Varenka’s health is deteriorating, she is no longer able to sew. Anxious, Makar goes out on a September evening to the Fontanka embankment. Dirt, disorder, drunks - “boring”! And on neighboring Gorokhovaya there are rich shops, luxurious carriages, elegant ladies. The walker falls into “freethinking”: if work is the basis of human dignity, then why are so many idle people well-fed? Happiness is not given according to merit - therefore the rich should not be deaf to the complaints of the poor. Makar is a little proud of his reasoning and notes that “his syllable has been forming recently.” On September 9, luck smiled on Devushkin: summoned for a “scolding” to the general for a mistake in a paper, the humble and pitiful official received the sympathy of “His Excellency” and received one hundred rubles from him personally. This is a real salvation: we paid for the apartment, the table, the clothes. Devushkin is depressed by his boss’s generosity and reproaches himself for his recent “liberal” thoughts. Reading "Northern Bee". Full of hope for the future.

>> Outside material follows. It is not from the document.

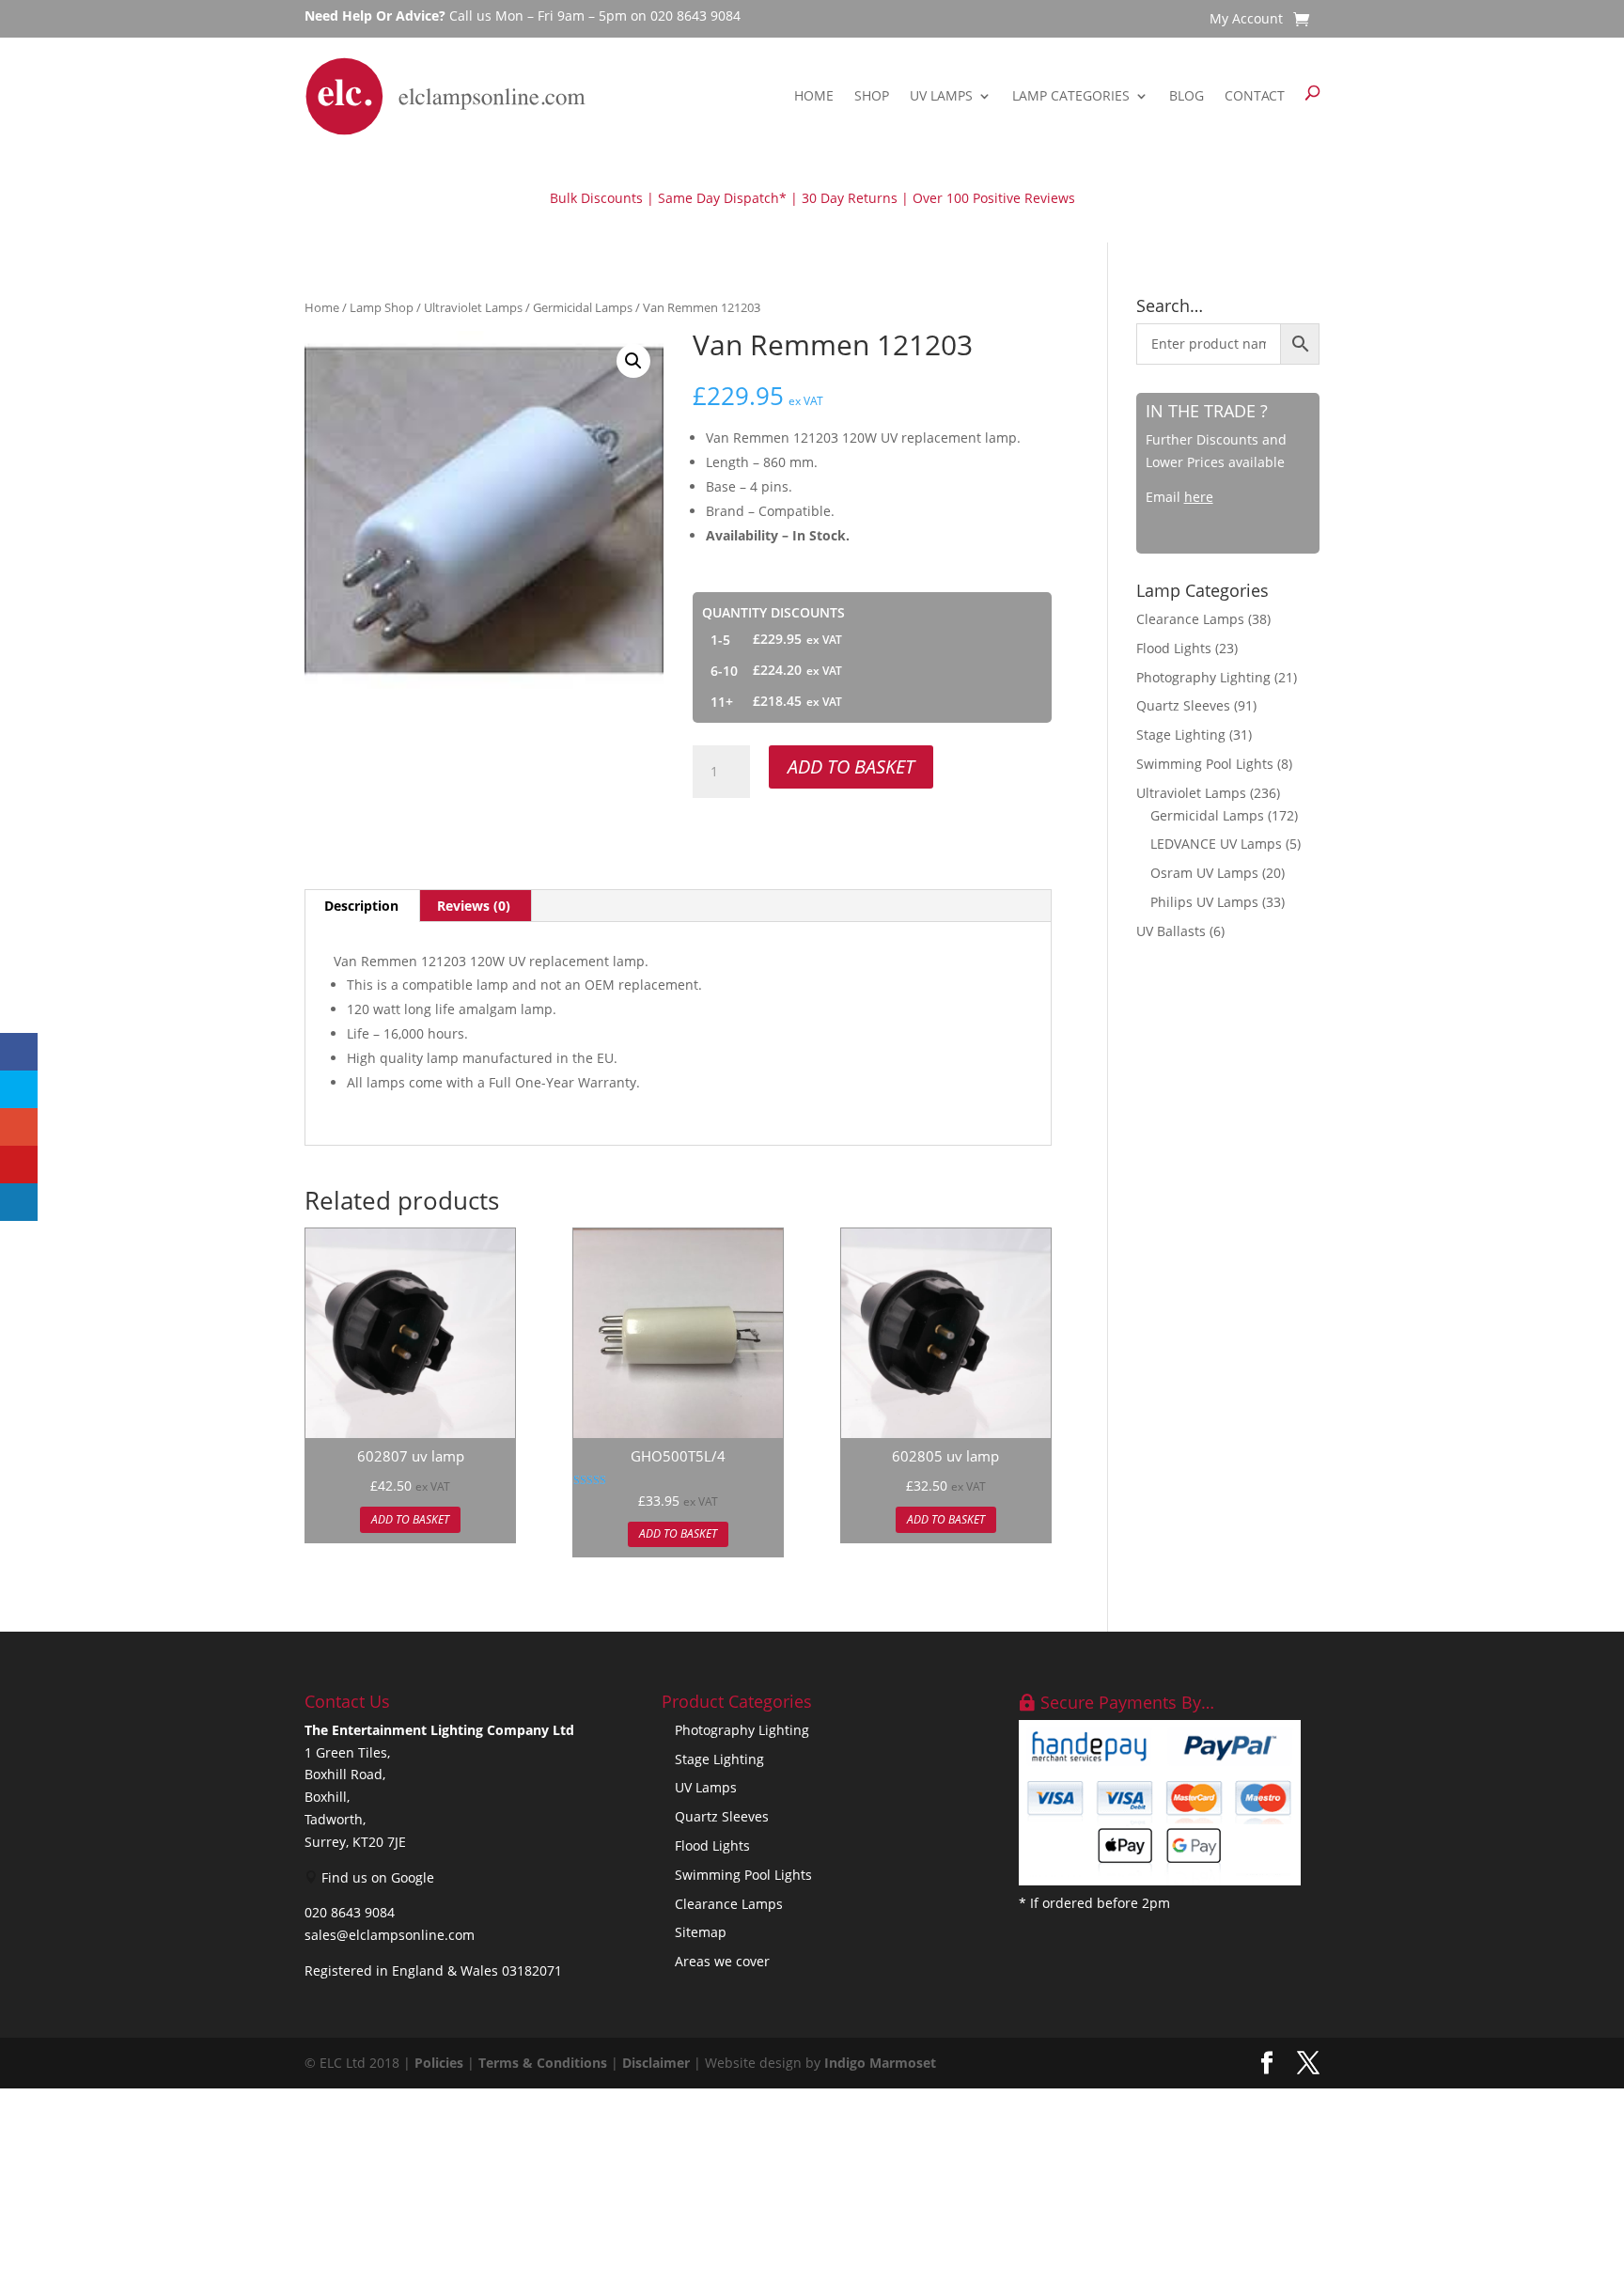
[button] (633, 361)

Meanwhile, Bykov finds out about Varenka and on September 20 comes to woo her. His goal is to have legitimate children in order to disinherit his “worthless nephew.” If Varya is against it, he will marry a Moscow merchant's wife. Despite the unceremoniousness and rudeness of the offer, the girl agrees: “If anyone can restore my good name, turn poverty away from me, it’s only him.” Makar dissuades: “Your heart will be cold!” Having fallen ill from grief, he still shares her efforts of getting ready for the trip until the last day.

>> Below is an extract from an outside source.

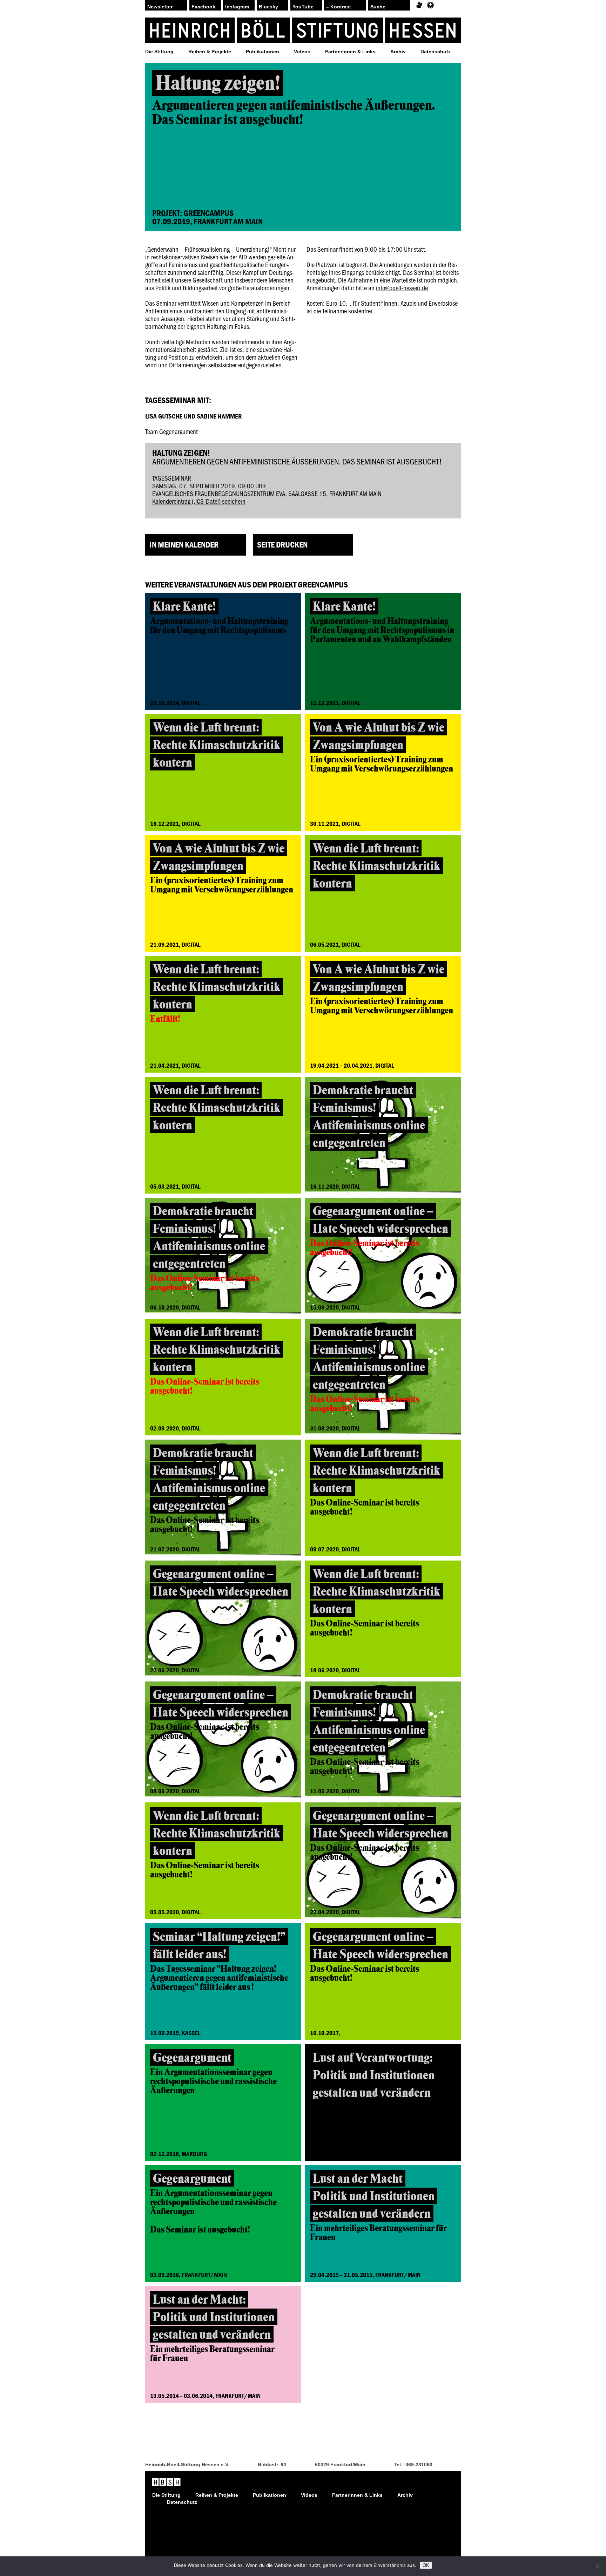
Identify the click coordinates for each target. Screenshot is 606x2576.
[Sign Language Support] (419, 5)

September 30 - wedding. On the same day, on the eve of leaving for Bykov’s estate, Varenka writes a farewell letter to an old friend: “Who will you stay with here, kind, priceless, the only one!”

The answer is full of despair: “I worked, and wrote papers, and walked, and walked, all because you, on the contrary, lived nearby.” Who now needs his formed “syllable”, his letters, himself? “By what right” do they destroy “human life”?